From the 16th century craftsmen settled at Młynówka: potters, clothiers, dyers, weavers and blacksmiths. Most of the buildings served them as their houses, although some of them were merely workshops (e.g. the tannery of Steffan family in the 18th century).

In the Middle Ages near the so-called Water Gate and a bridge located near the castle there were baths, which operated here from the end of the 14th century to the 1670s. Later they were relocated to Srebrna street.

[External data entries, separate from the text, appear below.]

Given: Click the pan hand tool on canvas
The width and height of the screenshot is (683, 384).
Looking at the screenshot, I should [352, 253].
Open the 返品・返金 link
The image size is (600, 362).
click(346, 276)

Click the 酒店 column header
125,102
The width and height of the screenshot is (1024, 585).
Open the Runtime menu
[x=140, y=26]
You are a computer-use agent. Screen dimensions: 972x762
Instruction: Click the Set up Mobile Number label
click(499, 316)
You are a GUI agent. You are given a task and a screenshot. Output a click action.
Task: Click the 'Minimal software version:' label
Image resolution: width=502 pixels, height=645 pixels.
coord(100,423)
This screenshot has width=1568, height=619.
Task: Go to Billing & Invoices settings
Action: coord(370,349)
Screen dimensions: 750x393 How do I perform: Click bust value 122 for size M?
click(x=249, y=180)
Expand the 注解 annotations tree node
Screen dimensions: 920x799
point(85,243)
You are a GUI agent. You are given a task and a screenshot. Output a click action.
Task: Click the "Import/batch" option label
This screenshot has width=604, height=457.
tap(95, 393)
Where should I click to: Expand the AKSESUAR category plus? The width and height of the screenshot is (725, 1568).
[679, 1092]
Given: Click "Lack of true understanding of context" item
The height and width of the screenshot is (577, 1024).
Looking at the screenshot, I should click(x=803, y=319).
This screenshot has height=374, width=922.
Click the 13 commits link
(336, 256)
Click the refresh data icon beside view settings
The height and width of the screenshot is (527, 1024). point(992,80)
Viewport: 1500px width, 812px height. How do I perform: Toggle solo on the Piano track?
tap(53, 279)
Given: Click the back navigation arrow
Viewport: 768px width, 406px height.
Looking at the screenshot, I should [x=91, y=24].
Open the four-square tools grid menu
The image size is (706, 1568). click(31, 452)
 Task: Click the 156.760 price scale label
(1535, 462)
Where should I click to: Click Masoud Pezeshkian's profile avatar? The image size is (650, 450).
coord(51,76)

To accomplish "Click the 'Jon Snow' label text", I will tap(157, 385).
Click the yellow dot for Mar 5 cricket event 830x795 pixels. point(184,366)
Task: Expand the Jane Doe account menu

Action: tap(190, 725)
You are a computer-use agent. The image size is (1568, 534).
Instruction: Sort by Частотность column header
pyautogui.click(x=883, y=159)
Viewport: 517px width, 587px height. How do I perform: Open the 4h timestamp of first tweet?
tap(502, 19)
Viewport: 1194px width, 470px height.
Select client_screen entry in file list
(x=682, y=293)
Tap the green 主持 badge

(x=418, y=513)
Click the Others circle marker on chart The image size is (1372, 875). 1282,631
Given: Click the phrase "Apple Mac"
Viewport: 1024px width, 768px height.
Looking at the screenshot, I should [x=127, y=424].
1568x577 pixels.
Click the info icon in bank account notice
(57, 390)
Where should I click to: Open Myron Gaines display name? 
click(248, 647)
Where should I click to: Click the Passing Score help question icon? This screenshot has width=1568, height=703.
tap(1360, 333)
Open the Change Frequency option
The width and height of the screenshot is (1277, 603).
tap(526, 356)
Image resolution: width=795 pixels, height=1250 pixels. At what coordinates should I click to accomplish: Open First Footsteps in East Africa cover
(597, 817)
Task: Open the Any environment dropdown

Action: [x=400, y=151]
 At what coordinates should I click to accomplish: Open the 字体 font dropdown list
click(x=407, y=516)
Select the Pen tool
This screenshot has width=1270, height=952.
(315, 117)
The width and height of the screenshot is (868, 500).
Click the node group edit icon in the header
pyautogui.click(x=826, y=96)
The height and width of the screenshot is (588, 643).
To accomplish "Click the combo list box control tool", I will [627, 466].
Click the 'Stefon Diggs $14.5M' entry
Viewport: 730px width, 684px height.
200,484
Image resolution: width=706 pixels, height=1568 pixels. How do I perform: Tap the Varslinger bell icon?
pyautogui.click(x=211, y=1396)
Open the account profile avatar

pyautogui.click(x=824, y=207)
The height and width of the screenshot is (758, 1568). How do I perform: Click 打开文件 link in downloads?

The next building was a slaughterhouse, built for the Chamber of Habsburg family in Cieszyn in the second half of the 18th century, which after having bankrupted (due to strong competition) was purchased in 1889 by the Committee for construction of a bath in Cieszyn. At the site a new building was erected: The Imperial Baths in Cieszyn (the name changed later to; City Baths), was designed by a local architect Alojzy Jedek. The utility ensured access to public baths for inhabitants of Cieszyn. This was the most popular way of securing hygiene. The baths were liquidated in 1976 after new ones were constructed at Liburnia street.

The most important economic object of Przedmieście Przykopa was the so-called Great Mill, mentioned in 1461 in a document of the Duke of Cieszyn Przemysław II. In the vicinity of the mill were the prince's barns, which served as warehouses for grain and flour. The water mill used the stream of Młynówka to move a water wheel which milled grains of groats and cereals from the prince's farms. The flour produced was sold or used in the castle kitchen. After several fires in the second half of the 17th century, the mill was destroyed and later reconstructed in the 18th century. From that time it fulfilled its purpose to the 1930s. In 1932-1939 the mill was owned by a Jewish married couple Leon and Maria Hochsteinn who opened a water power station there. After World War II the facility was taken over by Knitting Industry Plant Juwenia, and the power station was liquidated in 1965.

The end of the 19th century is associated with a change in the characteristics of Przykopa from a craftsmen area to an industrial quarter. The first big investment goes back to 1895 - it was the Tannery of Soft and Hard Leather of Zygmunt Kohn. The next were the Iron Furniture and Metal Plates Factory of Jan Juraszek and the Furniture Factory of Jan Tomica. After 1945 there was one more change in the character of the quarter - three industrial plants were built there: Electrical Machinery Factory Celma (near the Freedom Bridge), specialising in the production of motors, a Paints and Varnishes Factory (the middle part of Przykopa quarter) and the Juwenia facility (located next to the Friendship Bridge), based on the company of the Kohn family.

== Art at the Venice of Cieszyn ==
On 4 June 2009 at the Venice of Cieszyn a theatre performance entitled The Carnival of Venice took place. The performance was put on by actors of Teatr Gry and Ludzie from Katowice as a part of the “Alternative off-stage” that operated simultaneously with the 20th edition of the International Theatre Festival “Without Borders”.

On 26 April 2012 on the Venice of Cieszyn a biennale took place organized by the Foundation of Social and Cultural Animation operating at the University of Silesia in Cieszyn.

== Legends and tales ==
Folk tales have it that Młynówka and the nearby Olza River were inhabited by utopce (drowners), which are perceived either as ghosts in charge of rivers, ponds and streams or drowned men. One of the tales entitled O utopcu (About a drowner) takes place on Przedmieście Przykopa.

== Trivia ==
There is a possibility of a virtual sightseeing of the Venice of Cieszyn.